┏━━
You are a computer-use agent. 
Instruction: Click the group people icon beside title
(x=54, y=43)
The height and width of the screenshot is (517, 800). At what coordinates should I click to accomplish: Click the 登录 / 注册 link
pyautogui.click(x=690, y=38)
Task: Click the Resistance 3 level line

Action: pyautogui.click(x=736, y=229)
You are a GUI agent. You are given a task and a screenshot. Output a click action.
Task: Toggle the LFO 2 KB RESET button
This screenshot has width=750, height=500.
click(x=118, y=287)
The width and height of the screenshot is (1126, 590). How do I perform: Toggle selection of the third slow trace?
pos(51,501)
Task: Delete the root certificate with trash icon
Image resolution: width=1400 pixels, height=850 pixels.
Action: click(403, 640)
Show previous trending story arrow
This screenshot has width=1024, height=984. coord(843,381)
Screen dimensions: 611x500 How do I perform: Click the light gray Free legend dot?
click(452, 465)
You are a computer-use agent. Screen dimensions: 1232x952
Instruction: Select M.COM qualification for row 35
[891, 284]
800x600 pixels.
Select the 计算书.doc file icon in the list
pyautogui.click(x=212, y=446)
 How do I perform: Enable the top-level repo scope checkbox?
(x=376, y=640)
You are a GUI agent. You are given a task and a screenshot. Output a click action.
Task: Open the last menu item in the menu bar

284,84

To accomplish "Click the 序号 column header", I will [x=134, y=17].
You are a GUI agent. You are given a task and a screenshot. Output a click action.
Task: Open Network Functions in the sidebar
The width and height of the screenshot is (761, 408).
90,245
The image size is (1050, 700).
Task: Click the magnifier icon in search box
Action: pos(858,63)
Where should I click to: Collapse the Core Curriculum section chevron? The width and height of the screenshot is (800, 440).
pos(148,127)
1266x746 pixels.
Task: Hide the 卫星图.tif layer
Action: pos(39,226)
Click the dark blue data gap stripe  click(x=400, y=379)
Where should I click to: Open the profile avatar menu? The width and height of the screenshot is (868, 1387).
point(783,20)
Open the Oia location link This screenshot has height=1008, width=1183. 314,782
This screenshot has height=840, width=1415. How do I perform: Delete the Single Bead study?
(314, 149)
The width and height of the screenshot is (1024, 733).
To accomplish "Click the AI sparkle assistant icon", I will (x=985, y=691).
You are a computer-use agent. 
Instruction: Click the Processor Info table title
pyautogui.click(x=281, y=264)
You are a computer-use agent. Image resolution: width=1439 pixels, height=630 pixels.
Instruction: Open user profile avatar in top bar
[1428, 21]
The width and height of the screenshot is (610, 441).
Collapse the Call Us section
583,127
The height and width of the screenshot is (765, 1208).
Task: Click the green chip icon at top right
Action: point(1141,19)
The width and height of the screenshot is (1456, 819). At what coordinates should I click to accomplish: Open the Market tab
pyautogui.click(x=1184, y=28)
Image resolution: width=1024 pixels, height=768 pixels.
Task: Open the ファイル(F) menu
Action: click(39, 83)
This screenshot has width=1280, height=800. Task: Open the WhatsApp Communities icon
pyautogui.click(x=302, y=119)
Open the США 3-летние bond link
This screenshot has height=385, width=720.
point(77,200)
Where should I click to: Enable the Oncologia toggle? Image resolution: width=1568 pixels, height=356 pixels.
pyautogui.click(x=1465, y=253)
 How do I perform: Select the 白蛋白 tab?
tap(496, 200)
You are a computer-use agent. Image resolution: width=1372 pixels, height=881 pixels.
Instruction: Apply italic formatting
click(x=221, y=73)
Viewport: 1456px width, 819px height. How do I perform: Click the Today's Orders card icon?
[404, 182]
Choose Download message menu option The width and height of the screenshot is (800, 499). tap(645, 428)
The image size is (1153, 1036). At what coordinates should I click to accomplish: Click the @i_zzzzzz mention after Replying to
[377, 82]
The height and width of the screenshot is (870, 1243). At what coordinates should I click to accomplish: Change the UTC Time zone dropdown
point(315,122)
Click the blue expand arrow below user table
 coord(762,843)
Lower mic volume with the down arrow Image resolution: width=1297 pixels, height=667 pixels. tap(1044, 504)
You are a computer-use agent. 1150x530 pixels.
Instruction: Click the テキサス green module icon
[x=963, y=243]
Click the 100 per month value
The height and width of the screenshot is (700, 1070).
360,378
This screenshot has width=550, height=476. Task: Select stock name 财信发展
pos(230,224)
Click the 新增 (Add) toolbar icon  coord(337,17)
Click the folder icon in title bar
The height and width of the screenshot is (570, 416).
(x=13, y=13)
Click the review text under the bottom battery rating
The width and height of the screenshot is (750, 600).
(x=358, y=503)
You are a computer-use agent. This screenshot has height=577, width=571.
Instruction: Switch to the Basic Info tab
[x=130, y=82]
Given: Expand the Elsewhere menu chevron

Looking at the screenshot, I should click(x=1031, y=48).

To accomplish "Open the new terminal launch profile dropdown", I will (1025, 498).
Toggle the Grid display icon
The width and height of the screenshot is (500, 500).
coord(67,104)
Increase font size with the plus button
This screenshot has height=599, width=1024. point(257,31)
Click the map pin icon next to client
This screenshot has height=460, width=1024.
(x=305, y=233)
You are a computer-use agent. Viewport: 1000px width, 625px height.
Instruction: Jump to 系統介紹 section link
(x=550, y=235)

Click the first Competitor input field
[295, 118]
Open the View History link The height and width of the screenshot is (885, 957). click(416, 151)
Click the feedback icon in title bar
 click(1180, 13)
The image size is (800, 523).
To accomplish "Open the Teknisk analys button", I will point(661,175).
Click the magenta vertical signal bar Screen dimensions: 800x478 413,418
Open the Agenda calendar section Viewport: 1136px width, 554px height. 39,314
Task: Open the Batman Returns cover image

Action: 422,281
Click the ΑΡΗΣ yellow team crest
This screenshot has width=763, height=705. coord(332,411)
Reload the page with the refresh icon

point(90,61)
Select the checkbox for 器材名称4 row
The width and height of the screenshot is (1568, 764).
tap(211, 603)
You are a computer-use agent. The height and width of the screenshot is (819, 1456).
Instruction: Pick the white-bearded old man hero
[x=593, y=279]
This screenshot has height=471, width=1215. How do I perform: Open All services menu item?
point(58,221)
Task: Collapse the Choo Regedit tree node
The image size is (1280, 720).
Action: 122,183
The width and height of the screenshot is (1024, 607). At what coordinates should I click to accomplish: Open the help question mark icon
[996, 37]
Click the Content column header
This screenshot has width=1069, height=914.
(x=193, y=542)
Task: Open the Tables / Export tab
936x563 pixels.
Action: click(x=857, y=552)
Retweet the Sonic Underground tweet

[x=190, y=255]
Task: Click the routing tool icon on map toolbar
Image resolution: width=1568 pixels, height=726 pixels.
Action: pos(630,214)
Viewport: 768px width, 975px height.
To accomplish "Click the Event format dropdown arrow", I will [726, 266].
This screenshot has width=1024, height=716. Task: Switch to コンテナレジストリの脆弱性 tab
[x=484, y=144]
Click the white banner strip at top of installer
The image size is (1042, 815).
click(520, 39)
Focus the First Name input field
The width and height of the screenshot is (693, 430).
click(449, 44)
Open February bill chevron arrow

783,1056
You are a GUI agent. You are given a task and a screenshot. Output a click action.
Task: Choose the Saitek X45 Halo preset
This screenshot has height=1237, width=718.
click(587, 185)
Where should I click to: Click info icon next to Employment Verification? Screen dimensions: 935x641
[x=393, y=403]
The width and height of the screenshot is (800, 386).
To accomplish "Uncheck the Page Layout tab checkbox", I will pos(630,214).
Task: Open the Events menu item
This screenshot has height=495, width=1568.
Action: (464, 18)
┗━━
### Work item
Work out, please, how many lines above contain "will"; answer only with the number.

### Response below
6